--- Data section ---
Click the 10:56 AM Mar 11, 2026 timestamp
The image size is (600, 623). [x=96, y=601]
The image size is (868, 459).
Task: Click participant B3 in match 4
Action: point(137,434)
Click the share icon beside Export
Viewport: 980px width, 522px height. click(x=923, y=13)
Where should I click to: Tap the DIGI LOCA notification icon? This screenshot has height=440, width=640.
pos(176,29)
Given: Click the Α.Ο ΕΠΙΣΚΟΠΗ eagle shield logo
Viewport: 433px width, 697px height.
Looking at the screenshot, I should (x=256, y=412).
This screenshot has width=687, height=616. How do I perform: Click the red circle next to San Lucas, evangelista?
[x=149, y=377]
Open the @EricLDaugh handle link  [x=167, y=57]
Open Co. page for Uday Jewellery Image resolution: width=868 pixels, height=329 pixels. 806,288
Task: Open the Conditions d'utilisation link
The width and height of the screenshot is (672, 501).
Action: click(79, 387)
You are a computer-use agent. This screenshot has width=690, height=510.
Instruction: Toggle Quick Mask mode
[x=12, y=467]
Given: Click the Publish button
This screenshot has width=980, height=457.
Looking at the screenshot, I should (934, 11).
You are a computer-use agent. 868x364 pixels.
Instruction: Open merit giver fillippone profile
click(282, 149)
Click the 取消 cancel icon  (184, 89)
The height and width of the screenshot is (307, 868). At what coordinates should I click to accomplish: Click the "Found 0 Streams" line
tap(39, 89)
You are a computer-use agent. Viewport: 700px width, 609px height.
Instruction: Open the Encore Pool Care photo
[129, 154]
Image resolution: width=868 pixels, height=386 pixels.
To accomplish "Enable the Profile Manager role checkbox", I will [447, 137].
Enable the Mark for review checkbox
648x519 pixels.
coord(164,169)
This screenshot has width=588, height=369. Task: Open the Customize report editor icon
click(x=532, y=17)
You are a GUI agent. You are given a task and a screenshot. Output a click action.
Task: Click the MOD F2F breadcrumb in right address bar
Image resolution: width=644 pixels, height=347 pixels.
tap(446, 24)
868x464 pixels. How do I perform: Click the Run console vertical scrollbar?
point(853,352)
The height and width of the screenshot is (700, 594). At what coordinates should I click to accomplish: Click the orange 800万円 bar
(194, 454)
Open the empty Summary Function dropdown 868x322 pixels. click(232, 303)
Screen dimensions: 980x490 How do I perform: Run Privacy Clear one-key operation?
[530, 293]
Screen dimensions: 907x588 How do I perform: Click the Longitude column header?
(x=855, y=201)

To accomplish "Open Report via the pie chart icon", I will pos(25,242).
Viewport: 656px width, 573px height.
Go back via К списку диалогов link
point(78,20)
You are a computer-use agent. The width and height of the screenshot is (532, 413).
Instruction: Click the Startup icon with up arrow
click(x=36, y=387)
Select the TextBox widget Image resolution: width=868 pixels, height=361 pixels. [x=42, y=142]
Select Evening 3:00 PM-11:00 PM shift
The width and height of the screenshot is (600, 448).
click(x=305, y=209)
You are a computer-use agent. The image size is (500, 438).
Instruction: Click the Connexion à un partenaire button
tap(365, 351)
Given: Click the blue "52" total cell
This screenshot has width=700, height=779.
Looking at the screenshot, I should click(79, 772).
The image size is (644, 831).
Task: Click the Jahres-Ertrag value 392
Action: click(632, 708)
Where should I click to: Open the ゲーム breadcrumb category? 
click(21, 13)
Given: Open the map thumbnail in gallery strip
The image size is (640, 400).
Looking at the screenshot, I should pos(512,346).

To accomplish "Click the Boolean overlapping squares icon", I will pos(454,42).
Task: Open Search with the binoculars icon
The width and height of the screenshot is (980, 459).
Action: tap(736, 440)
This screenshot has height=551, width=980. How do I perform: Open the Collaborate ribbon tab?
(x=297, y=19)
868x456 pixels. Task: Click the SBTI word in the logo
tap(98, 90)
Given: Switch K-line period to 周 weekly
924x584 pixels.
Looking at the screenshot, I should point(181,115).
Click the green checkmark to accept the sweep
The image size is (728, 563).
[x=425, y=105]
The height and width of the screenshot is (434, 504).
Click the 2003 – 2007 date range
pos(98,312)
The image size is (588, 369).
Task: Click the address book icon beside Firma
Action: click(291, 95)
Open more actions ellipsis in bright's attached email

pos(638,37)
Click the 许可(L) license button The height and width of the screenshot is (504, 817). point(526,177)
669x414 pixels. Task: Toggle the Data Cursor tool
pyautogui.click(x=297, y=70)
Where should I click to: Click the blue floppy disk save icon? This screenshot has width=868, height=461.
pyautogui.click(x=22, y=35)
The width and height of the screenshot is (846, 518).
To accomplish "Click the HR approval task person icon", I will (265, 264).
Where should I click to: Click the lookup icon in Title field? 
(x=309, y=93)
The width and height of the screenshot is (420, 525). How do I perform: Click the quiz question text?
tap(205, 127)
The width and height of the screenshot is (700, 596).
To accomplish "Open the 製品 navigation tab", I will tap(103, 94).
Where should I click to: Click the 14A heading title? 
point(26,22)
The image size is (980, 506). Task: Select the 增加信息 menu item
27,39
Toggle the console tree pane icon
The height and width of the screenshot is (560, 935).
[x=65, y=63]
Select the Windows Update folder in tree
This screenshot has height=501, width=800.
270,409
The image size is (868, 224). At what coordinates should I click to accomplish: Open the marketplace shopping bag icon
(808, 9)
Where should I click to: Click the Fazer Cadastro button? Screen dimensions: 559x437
---
**Problem to solve**. Copy out each line of the records above that includes "computer".

**Exercise response**.
You are a computer-use agent. This screenshot has width=690, height=510.
You are a computer-use agent. 868x364 pixels.
You are a computer-use agent. Viewport: 700px width, 609px height.
You are a computer-use agent. The width and height of the screenshot is (532, 413).
You are a computer-use agent. The image size is (500, 438).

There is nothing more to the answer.